The team responsible for building the New Relic Infrastructure agent and on-host integrations has been hard at work leveraging Jenkins to speed up our release time, remove manual testing, and broaden our test harness.
When you run the Infrastructure agent on your Linux or Windows servers, it samples metrics and inventory data about your infrastructure, and you can use New Relic to view unified performance charts, create custom alerting scenarios, or gather metrics and data in customized dashboards in New Relic Insights. You can extend the capabilities of the agent by installing our on-host integrations, which allow you to retrieve metrics for services such as Nginx or Cassandra running on your servers.
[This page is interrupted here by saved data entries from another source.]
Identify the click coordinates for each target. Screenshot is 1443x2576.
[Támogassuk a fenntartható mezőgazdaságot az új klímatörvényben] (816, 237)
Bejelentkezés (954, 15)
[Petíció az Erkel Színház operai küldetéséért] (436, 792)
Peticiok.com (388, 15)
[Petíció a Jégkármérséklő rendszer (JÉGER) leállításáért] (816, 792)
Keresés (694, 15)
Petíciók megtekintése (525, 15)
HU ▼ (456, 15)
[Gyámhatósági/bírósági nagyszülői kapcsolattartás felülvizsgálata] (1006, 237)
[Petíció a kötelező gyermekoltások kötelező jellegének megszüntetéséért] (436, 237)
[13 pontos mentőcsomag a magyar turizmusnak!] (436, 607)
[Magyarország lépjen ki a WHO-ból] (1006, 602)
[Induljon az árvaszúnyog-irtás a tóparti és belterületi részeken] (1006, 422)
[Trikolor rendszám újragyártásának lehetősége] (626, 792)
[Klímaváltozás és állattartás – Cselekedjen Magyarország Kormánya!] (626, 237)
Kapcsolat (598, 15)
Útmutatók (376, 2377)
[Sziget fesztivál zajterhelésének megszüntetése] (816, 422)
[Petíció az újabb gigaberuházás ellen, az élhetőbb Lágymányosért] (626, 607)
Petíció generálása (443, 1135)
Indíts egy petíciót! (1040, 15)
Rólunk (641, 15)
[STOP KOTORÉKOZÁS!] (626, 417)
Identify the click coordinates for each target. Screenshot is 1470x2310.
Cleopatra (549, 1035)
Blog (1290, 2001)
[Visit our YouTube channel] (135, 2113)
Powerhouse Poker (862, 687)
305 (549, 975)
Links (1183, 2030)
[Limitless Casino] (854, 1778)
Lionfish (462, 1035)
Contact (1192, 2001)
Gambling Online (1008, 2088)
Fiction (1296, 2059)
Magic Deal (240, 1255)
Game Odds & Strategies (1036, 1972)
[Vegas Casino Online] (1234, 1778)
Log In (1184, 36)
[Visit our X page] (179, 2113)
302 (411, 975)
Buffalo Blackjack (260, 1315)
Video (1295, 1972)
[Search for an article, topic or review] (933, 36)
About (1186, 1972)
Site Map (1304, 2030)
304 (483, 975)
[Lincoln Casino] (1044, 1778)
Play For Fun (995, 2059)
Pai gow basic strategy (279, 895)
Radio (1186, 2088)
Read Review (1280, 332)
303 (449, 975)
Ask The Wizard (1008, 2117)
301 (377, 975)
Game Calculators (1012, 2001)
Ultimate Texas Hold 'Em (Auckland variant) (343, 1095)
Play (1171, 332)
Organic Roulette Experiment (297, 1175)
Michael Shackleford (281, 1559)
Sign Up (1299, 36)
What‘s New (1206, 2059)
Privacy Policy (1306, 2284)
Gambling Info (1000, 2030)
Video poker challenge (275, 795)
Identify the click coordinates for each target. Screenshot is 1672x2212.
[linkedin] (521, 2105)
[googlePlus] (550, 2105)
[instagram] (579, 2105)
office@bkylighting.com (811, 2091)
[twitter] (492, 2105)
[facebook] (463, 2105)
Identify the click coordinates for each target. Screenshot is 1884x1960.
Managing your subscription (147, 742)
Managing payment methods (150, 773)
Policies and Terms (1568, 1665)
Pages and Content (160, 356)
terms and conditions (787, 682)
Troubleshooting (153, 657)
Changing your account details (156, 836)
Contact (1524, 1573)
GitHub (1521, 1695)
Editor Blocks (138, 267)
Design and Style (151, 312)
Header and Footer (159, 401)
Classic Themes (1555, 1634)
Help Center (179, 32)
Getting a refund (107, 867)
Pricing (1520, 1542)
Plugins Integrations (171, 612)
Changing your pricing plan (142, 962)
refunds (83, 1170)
Currently, we develop and maintain one agent, seven on-host integrations, and a SDK for developing integrations. In this post, I’ll share how we developed a full Jenkins pipeline for releasing new versions of of our on-host integrations.
First, the complicating factors
For our agent and integrations, we support multiple versions of five Linux distros: Ubuntu, Debian, CentOS, Red Hat Enterprise Linux, SUSE Linux Enterprise Server, and Amazon Linux. (We also ship an agent for Windows, but this post will just discuss our Linux coverage).
The diversity of systems we support add complexity at two key points: 1) package management—how the agent is installed, updated, and removed (APT, yum, and Zypper); and 2) service management—how the agent is started, stopped, and restarted (Upstart, systemd, and System V).
That’s a lot to support. The differences in package and service managers is one issue, but the bigger problem is that we can’t assume the agent and integrations will behave the same way across multiple versions of the same distros; there are often subtle differences between versions that could affect the way we interact with them.
For our on-host integrations, we support Redis, Apache web server, Nginx, MySQL, Cassandra, and StatsD (which I’m excluding from this post because it uses a different approach to installation and integration). As with the distros, we support multiple versions of each. Given this, we have to test the agent integrations against different versions of the service managers included in different versions of all the distros we officially support. Sounds exhausting, right?
This is where the Jenkins comes into play.
From packaging to integration tests
When we release a new build of an agent, Jenkins runs two separate jobs inside the pipeline: 1) it downloads the code, compiles it, and runs the unit tests; 2) it downloads the code, packages it, and uploads it to our internal yum, APT, and Zypper repos in the Artifactory repository, our dev repo.
This triggers our integrations tests, and Jenkins installs multiple versions of the service related to the integration. For example, to test our Nginx integration, Jenkins would install versions 1.10.3, 1.12.0, and 1.13.2 on each Linux operating system and version we support. Jenkins maintains a fleet of worker nodes with all the different operating systems installed. Jenkins uses these nodes to run the services and execute the integration tests against the services.
The integration tests consist of a program that executes the integration binary and checks its output. For every integration, we’ve defined a JSON schema for the output, and the tests check that the output contains all the expected attributes and that the types of the values are correct.
Here’s a typical Jenkins job matrix for our Redis integration tests:
From publishing to integration
Assuming all the integration tests pass, we publish the new package to our production repos, which we host in an Amazon Web Services (AWS) S3 bucket. For this step, we download the package from our Artifactory repo, add it to the corresponding package manager production repo, and update each package’s metadata.
When we publish a package to the production repo, Jenkins kicks off the final test suite: installation testing. Here, Jenkins uses its worker nodes to install the packages from staging and executes three tests to check that the upgrade process is successful. This final installation test is triggered when we kick off a publish job, and it also runs every hour as a repo health check.
In the end, the whole thing looks like this:
Seeing the payoff
Building this pipeline took a great team effort, but we’re already starting to reap the benefits. Recently, we managed to release six new beta integrations in a single week, with four more coming soon. The installation testing alone has been a tremendous boon: It has already helped us to discover a bug caused by the differences in how Zypper, APT, and yum manage dependencies.
We still have plenty of room for improvement, but we have already greatly reduced the challenges of adding new integrations and of supporting new operating systems. Even as the number of new integrations increases, the toil steam has significantly decreased.